Title: Wilkins v. Union Bank (In re Irving Fin. Corp.) | Date: Jul-20-1987 | Status: UNPUBLISHED (Judge Clark) | Case(s): 85PC-0181
Chapter 11 debtor pledged collateral to defendant bank based on bank's loan to debtor's subsidiary. Later, debtor sold the collateral and used the proceeds to pay off the loan. Chapter 11 trustee filed adversary complaint against bank, claiming the fund transfer from debtor was either a preference under 11 U.S.C. § 547 or a fraudulent conveyance under 11 U.S.C. § 548(a)(2). The court held that the payment was not a preference because bank had a perfected security interest in the collateral that was sold, and granted bank's motion for summary judgment on that issue.
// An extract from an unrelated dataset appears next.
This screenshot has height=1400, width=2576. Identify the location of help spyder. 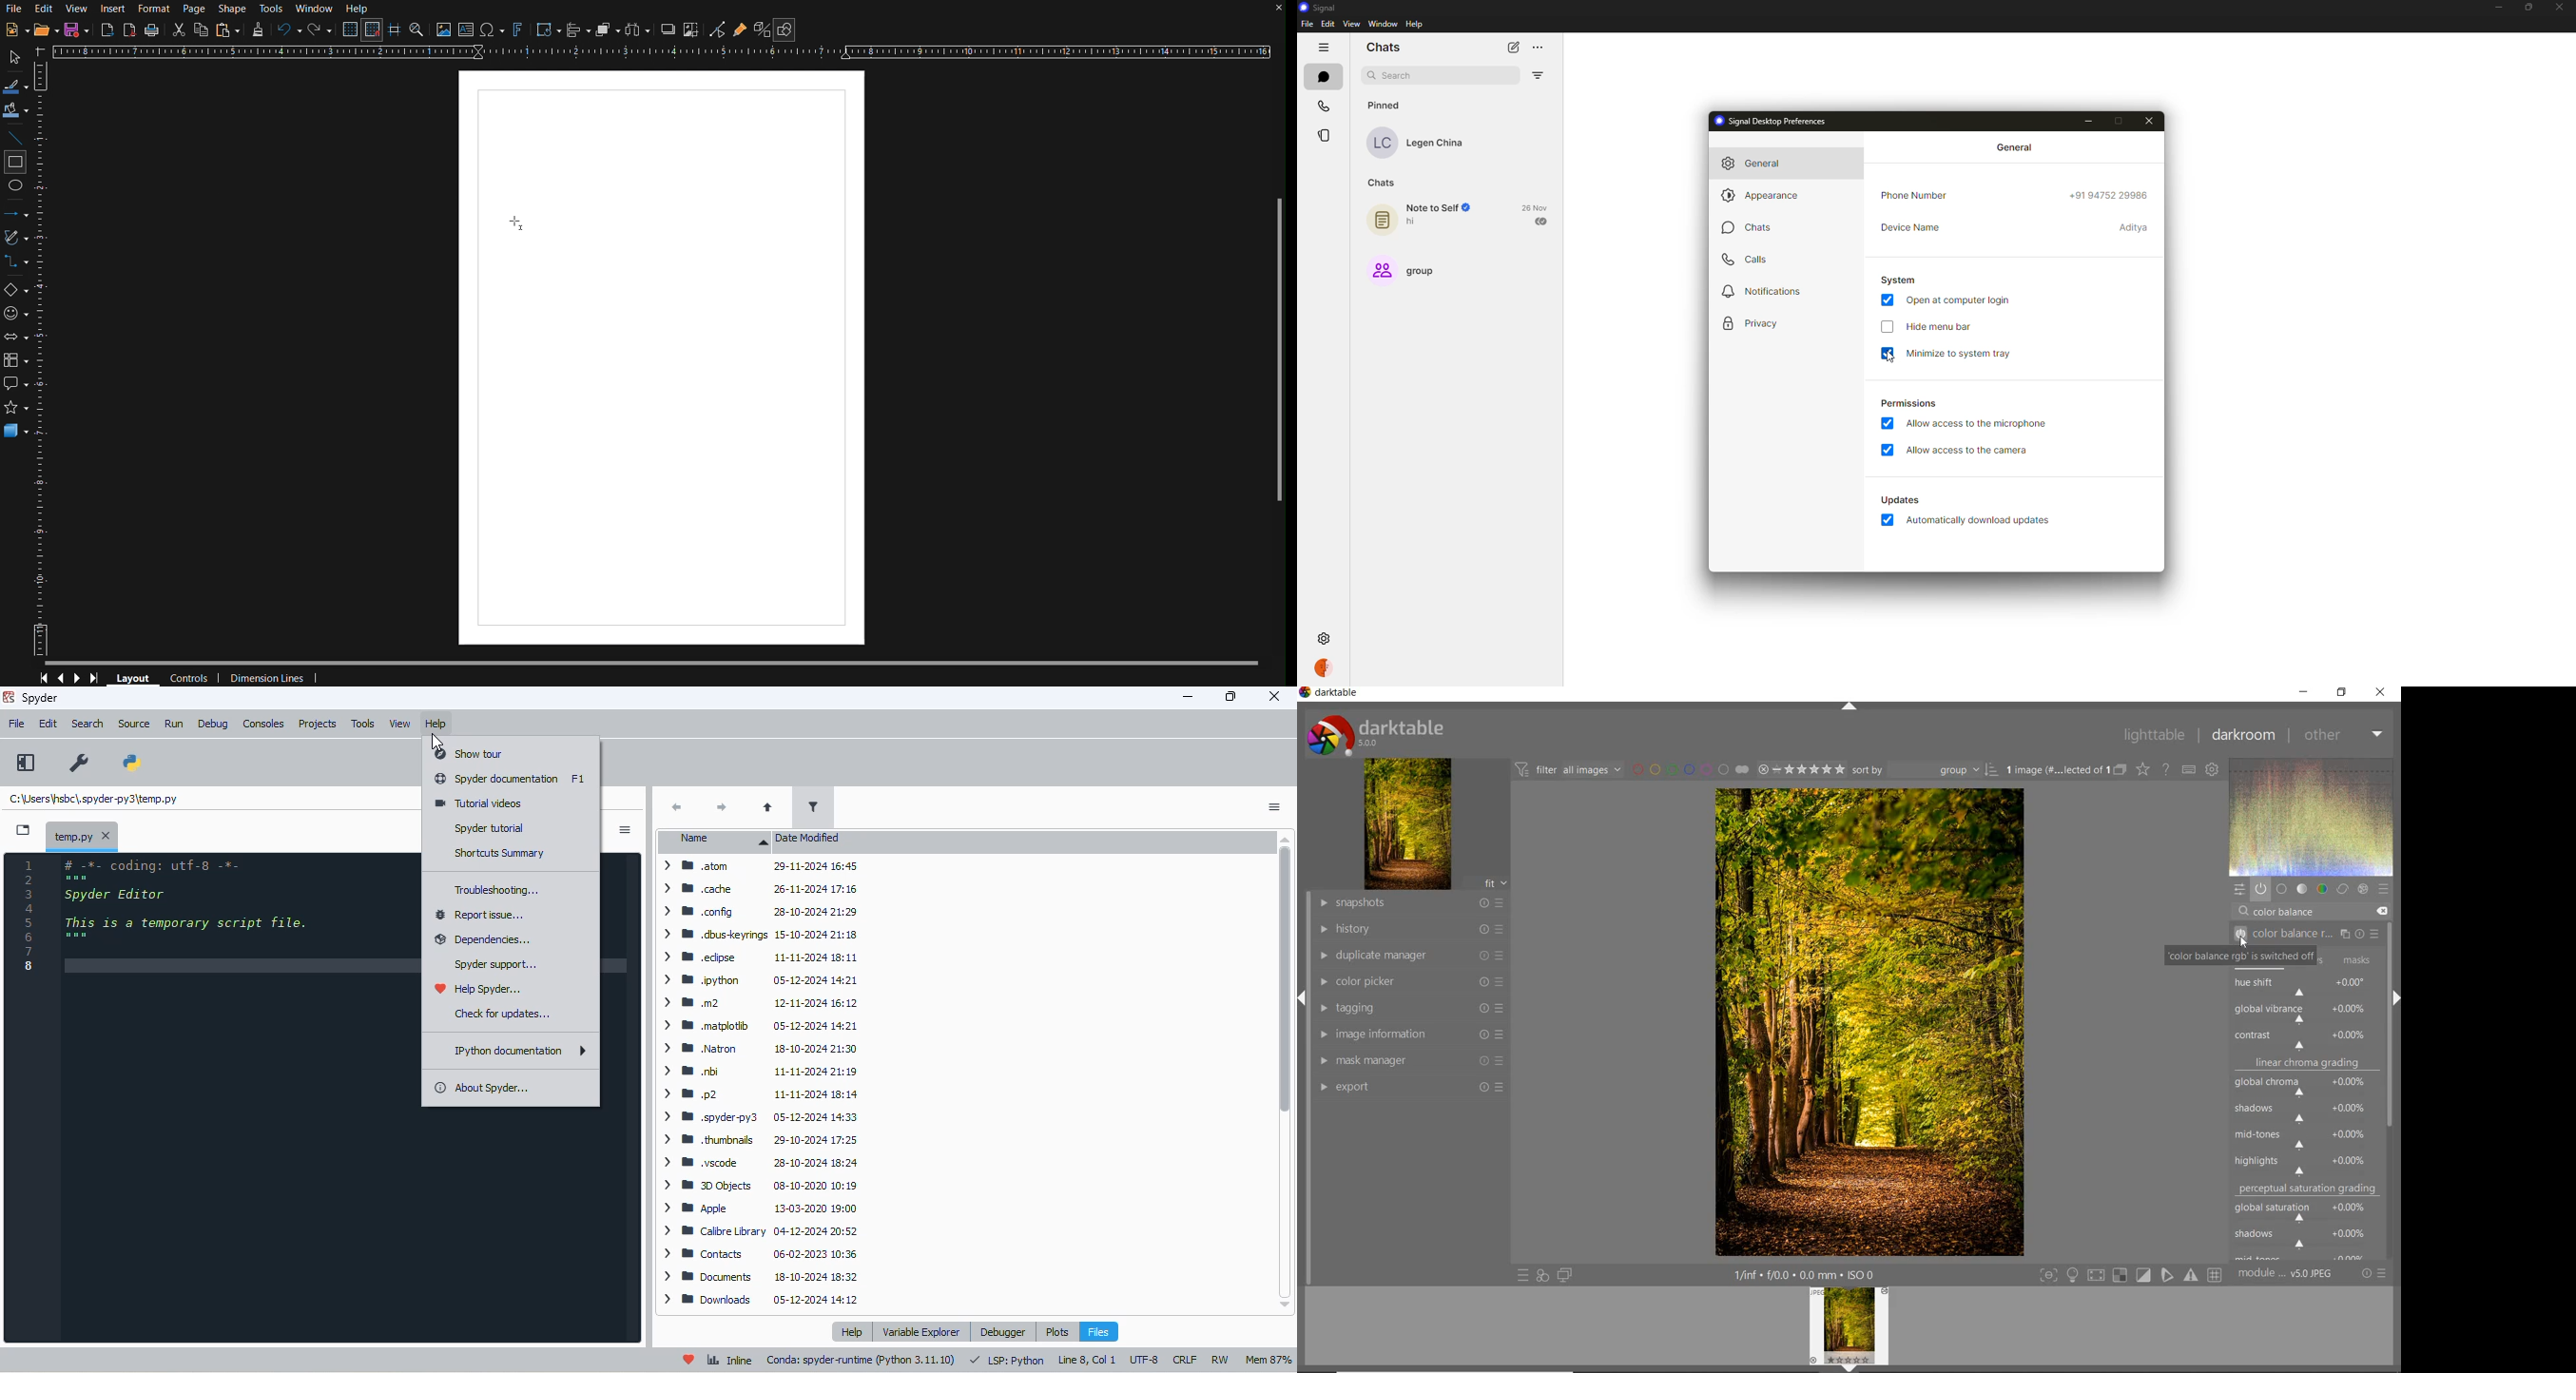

With respect to the fraudulent transfer claim, the court noted that transfers that solely benefit third parties generally are not considered supported by reasonably equivalent value, but that the indirect benefit exception precludes avoidance when debtor received the benefit of the transaction, despite third party participation. The court concluded that debtor's 80% ownership of the borrower raised issues of fact with respect to the quantity and nature of any indirect benefit debtor received from the transactions with bank. Accordingly, bank's motion for summary judgment was denied with respect to trustee's § 548 claim.
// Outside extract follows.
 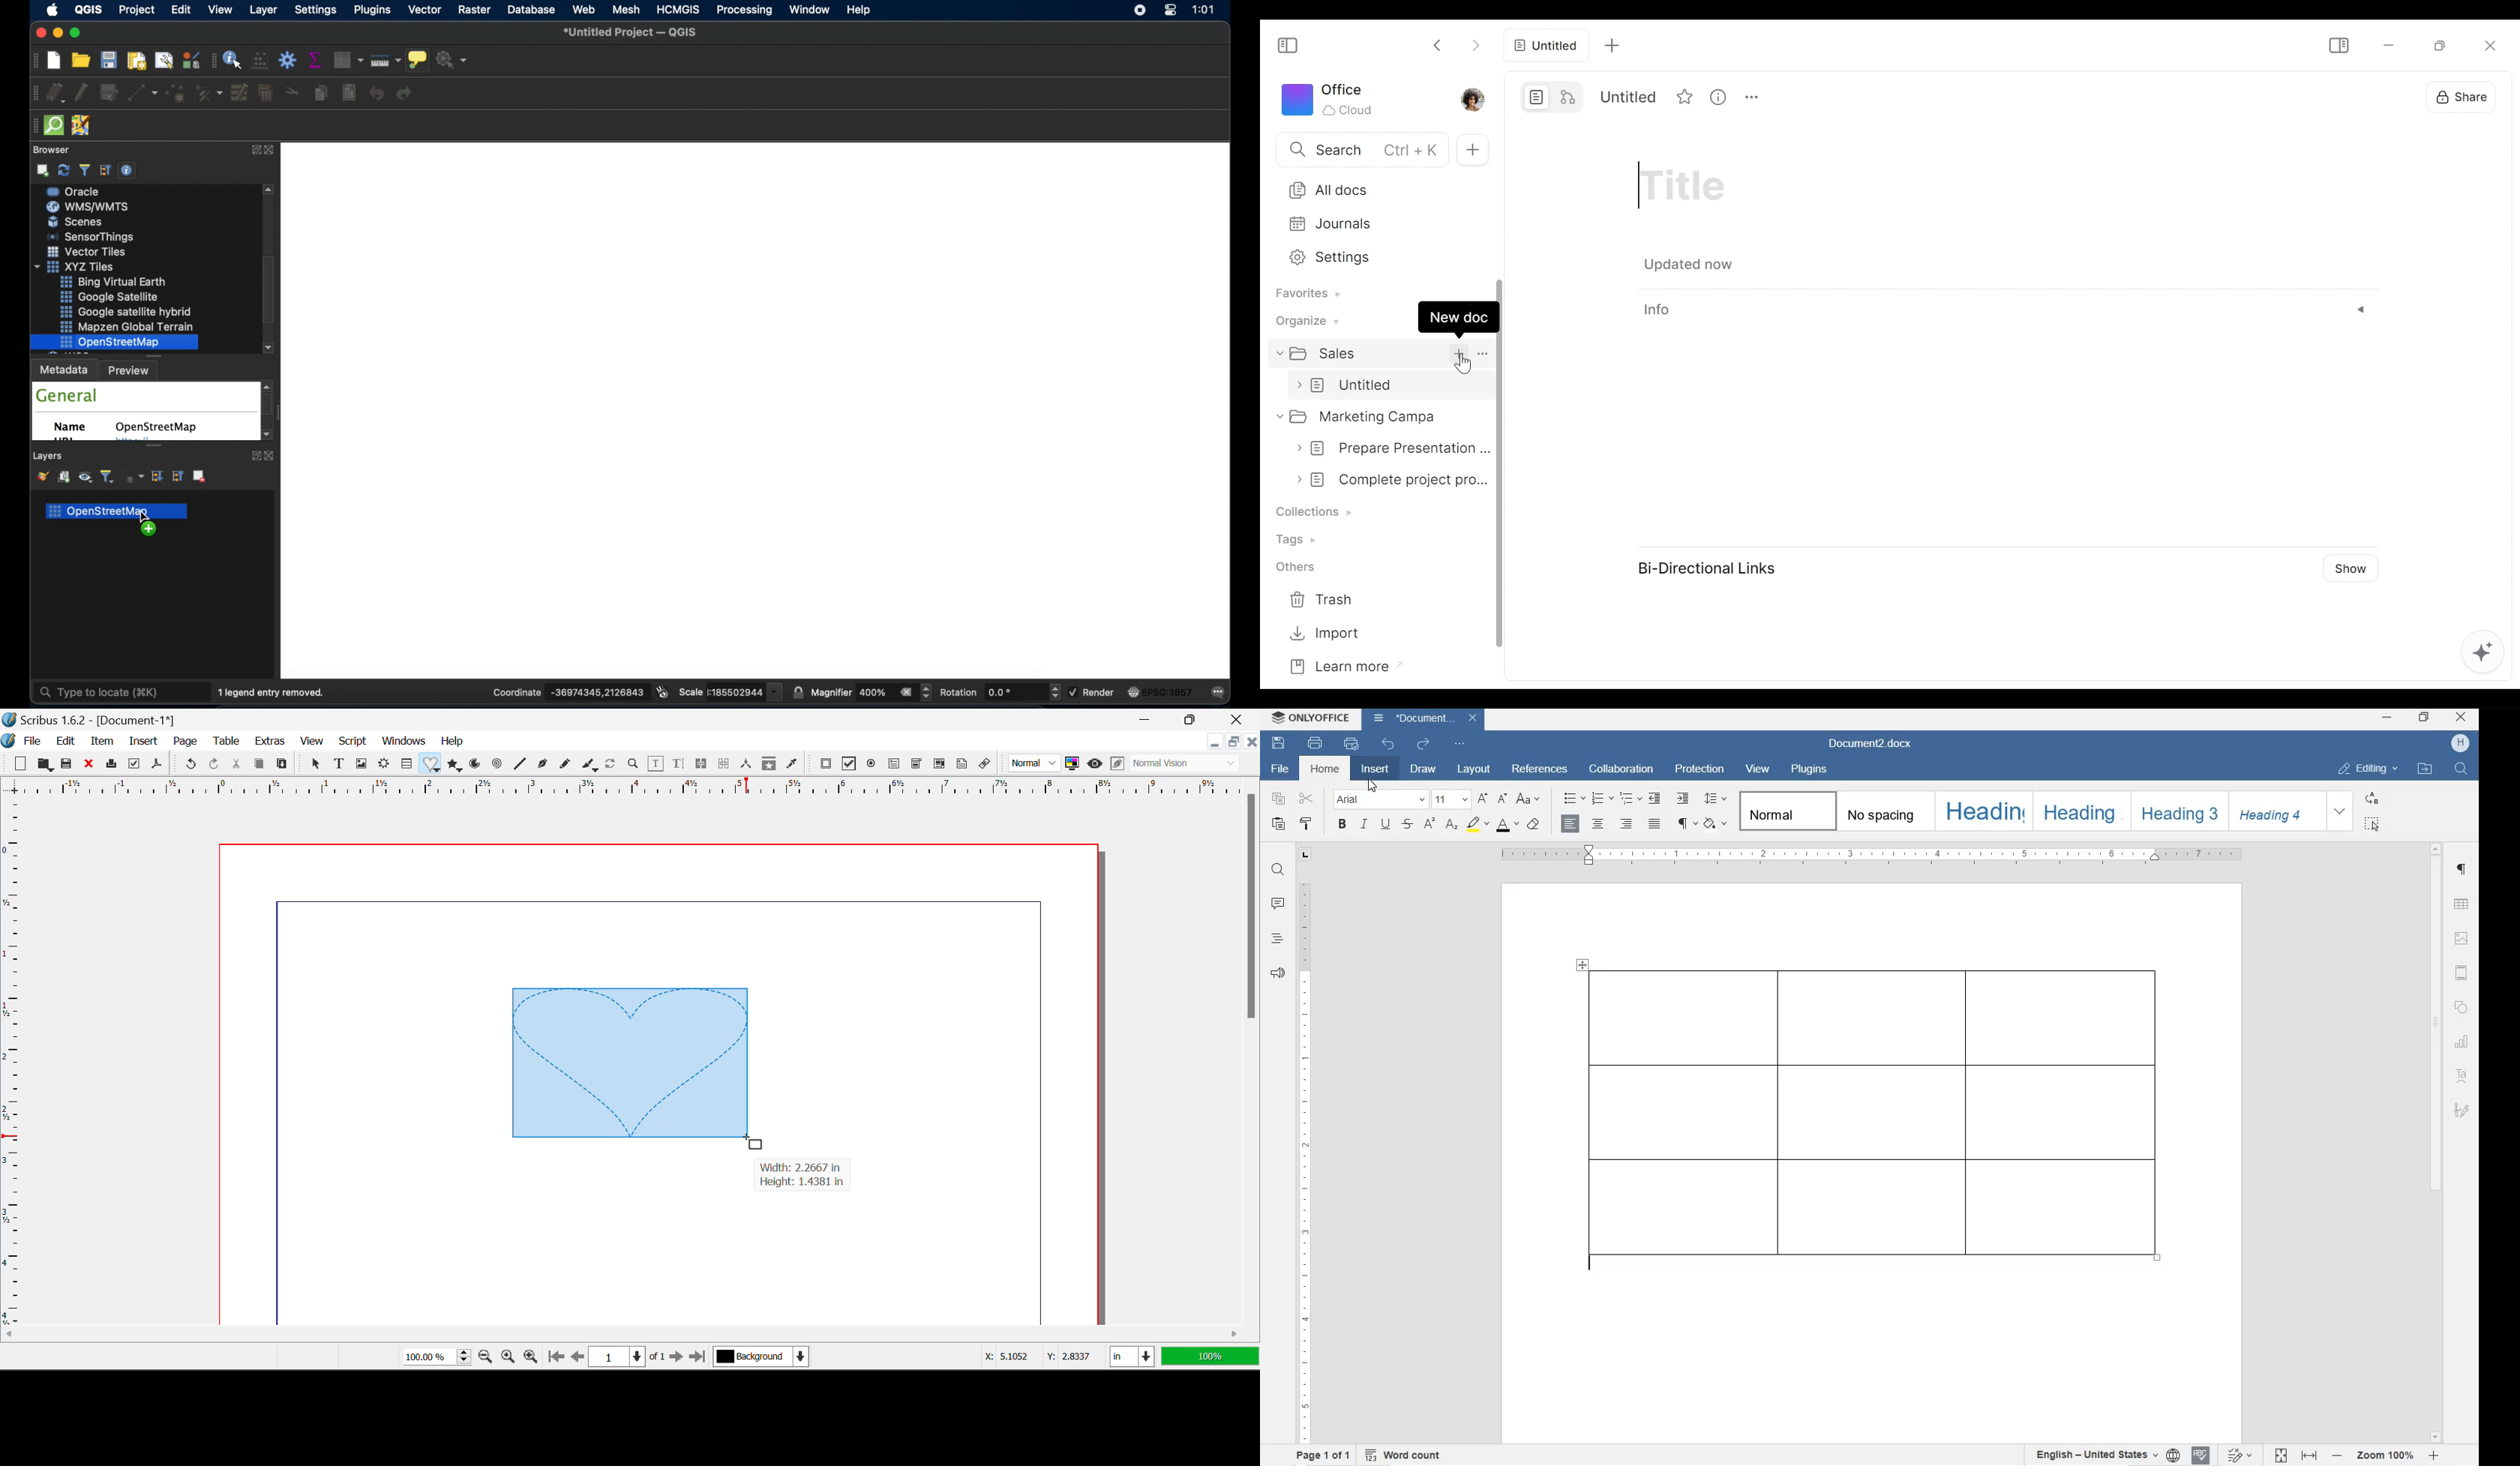 What do you see at coordinates (2387, 717) in the screenshot?
I see `minimize` at bounding box center [2387, 717].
Title: Moxley v. Bingham (In re Moxley) | Date: Jul-16-1987 | Status: APPEAL Unpublished (U.S. District Court, Utah) | Case(s): 83C-2914
Debtor filed a motion to reopen his no asset chapter 7 bankruptcy to add omitted creditors. The bankruptcy court denied the motion without prejudice, indicating that it would reconsider the motion after liability had been determined in creditors' state court action. Creditors had sued debtor based on his prepetition sale of insurance to them, and their claim appeared to fall within the coverage of debtor's professional malpractice insurance. The district court ruled that the bankruptcy court had not abused its discretion by denying debtor's motion, since the available facts indicated that debtor's malpractice carrier would likely cover any damages award. Denial of the motion to reopen was affirmed.